I was worried - I didn’t know if my holdings would ever come back. It’s difficult to describe the worry I felt during that time but I can confidently say it was the most scared and uncomfortable I’ve been in my adult life.
My time spent learning about investing reminded me of one thing - do not sell. I didn’t have cash sitting on the sidelines to buy more of things I thought were cheap - hell even if I did I probably wouldn’t have. I was scared, but I didn’t sell. I just sat and waited. Since then every stock price has rebounded and then some.
When in doubt, zoom out.
What Ever Shall We Do?
No matter how hard you try, there will be times that test you both in personal finance and investing. They’re unavoidable. There’s only one thing you can do to confront those times and that’s to have a plan and stick to it no matter what.
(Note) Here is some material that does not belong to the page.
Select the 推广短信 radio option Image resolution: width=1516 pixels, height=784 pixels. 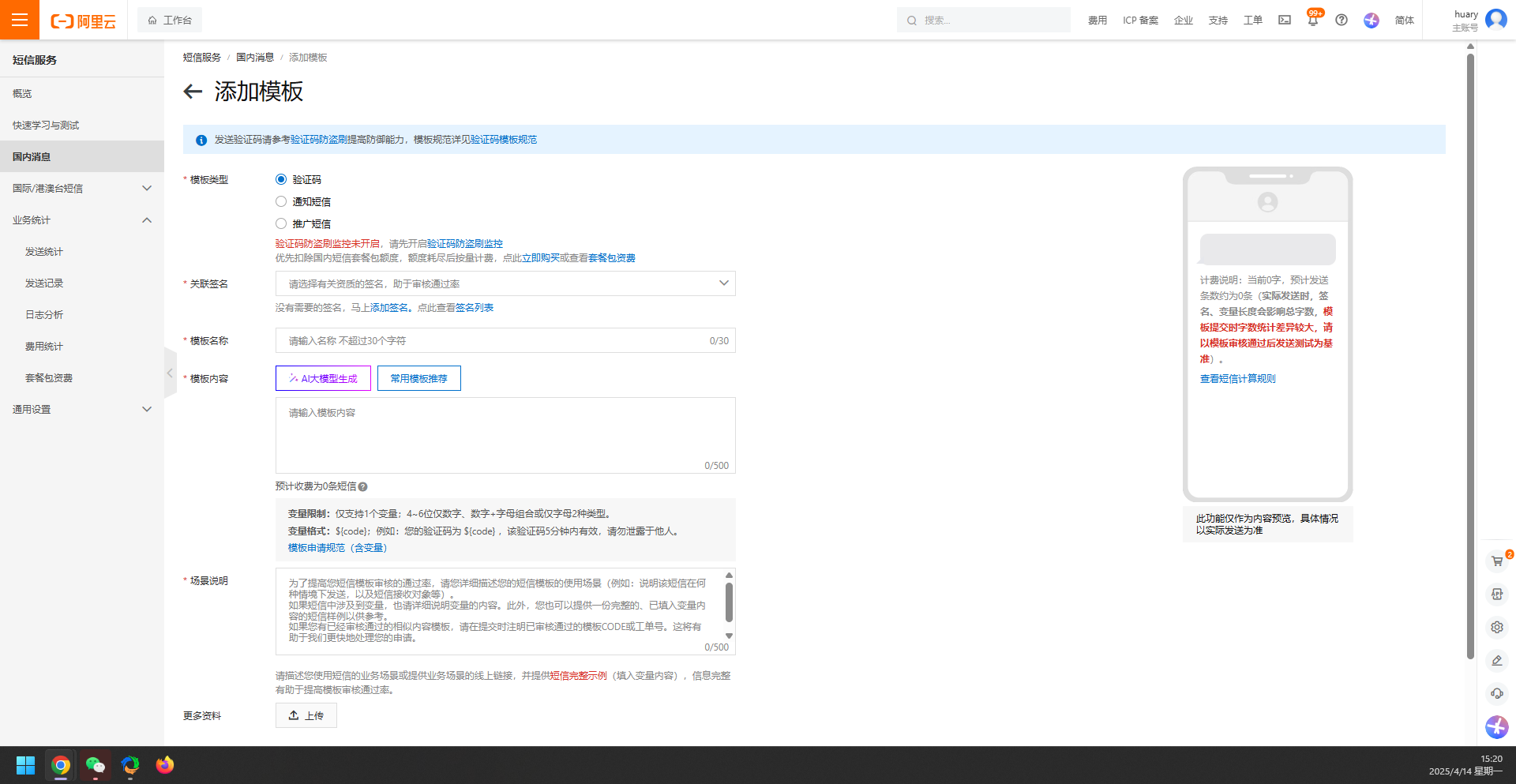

A plan looks different to everyone but the idea is to develop principles and rules for your finances that are reasonable, that support your personal goals, and that you can stick to over time. With your finances maybe it’s saving 10% of every paycheck or using cash to make purchases. It matters less what the rules are but more that you have them and begin acting on them consistently. Consistency will breed a habit that you will stick to, even when things are hard.
In investing, it’s just as important to have rules. I believe the most important is to know why you own something. A stock may drop significantly overnight for no reason at all. Not knowing why you own it will tempt you to sell because of your lack of confidence and conviction in the companies you own. I wouldn’t say I had the confidence and conviction in every company I owned last March, but when things rebounded you better believe that was the first thing I looked to do.
Execution
Once you have your rules and principles established, it’s time to execute.
• Set up automatic withdrawal - If you’re committing to saving a percent of your paycheck, set up money to be withdrawn to a savings account the day you get paid. Pay yourself first!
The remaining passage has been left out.